American Medical News
By Charles Fiegl amednews staff — Posted Sept. 2, 2013
Washington Physicians are calling for real-time patient information regarding insurance coverage eligibility status from health plans purchased on new exchange marketplaces, citing a potential loophole that could leave doctors holding the bill.
Doctors, practice administrators and hospitals have continued to express concerns to the Centers for Medicare & Medicaid Services about claims for services going unpaid when patients stop paying premiums but still retain insurance coverage. Beneficiaries delinquent on their premiums are given a 90-day grace period before their coverage is dropped. During the final two months of that grace period, health plans are instructed to designate claims submitted for physician services as pending, but the services ultimately could go unpaid.
“Physicians, hospitals and other health care providers cannot reasonably be expected to know or predict if an enrollee’s premiums are paid or will be paid before the end of the grace period,” officials from the Missouri State Medical Assn. and the Missouri Hospital Assn. stated in an Aug. 12 letter to CMS. “And they cannot reasonably be expected to bear the concomitant burden of uncertainty and a potentially significant financial loss.”

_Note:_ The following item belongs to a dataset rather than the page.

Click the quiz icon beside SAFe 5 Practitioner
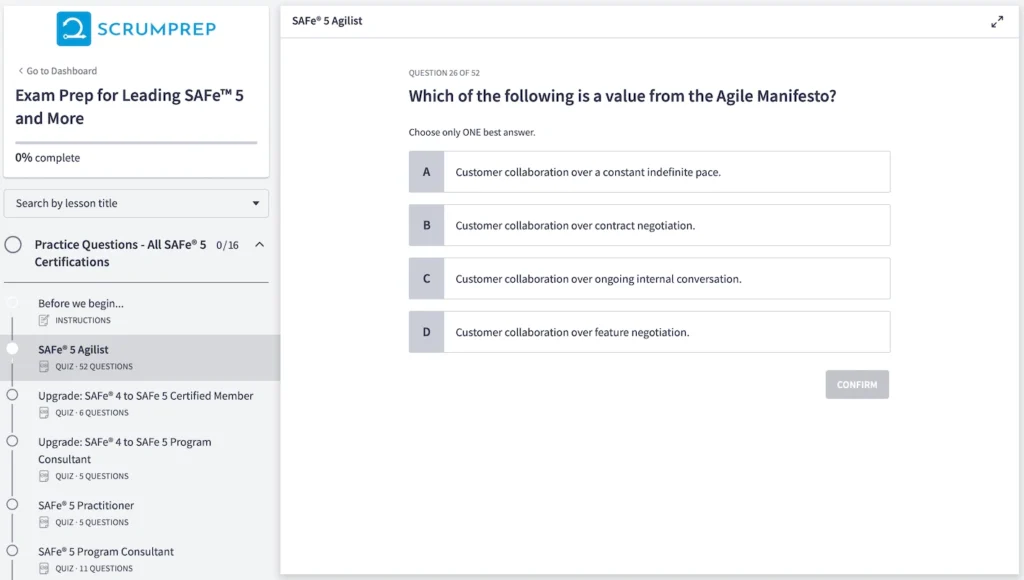click(x=41, y=522)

The Missouri physicians’ and hospitals’ letter was one of the latest on the subject. CMS rules require health plans on exchanges to notify all affected providers “as soon as practicable” once a beneficiary falls behind on payments and enters the grace period. CMS, which will oversee the exchanges, has acknowledged the risk and burden to physicians and hospitals, but it gives health plans leeway to determine when and how to inform the professionals treating the patients.
“Permitting this latitude is unacceptable, especially considering that the insurers have ready access to the information that an enrollee has not paid his or her premium,” MGMA-ACMPE President and CEO Susan Turney, MD, wrote in a July 3 letter. “We are very concerned that issuers’ interpretation of ‘as soon as practicable’ will be too late for physicians to engage patients and make informed decisions prior to furnishing potentially uncovered services.”
The health plan would be responsible for paying claims during the first 30 days after a patient enters the nonpayment grace period. If the enrollee continues to be delinquent in paying premiums, practices and hospitals would be left to collect payment directly from the patient when claims during the final 60 days of the grace period are rejected.
The Obama administration has heard concerns about this problem and is working with organizations on a solution, officials said. MGMA-ACMPE, an organization for medical practice managers, has urged CMS to pay claims during the entire grace period. CMS also should require a real-time notification process that is consistent with electronic standards of the Health Insurance Portability and Accountability Act, which mandate that insurers respond electronically to health plan verification checks within 20 seconds, the organization said.
“It is essential for practices to have this grace period eligibility information in the same timely manner,” Dr. Turney stated. “Additionally, if a practice calls the insurer or uses an insurer’s online portal to verify eligibility, insurers should be required to provide the grace period information in these instances the same way they would be required to during eligibility verification transactions.”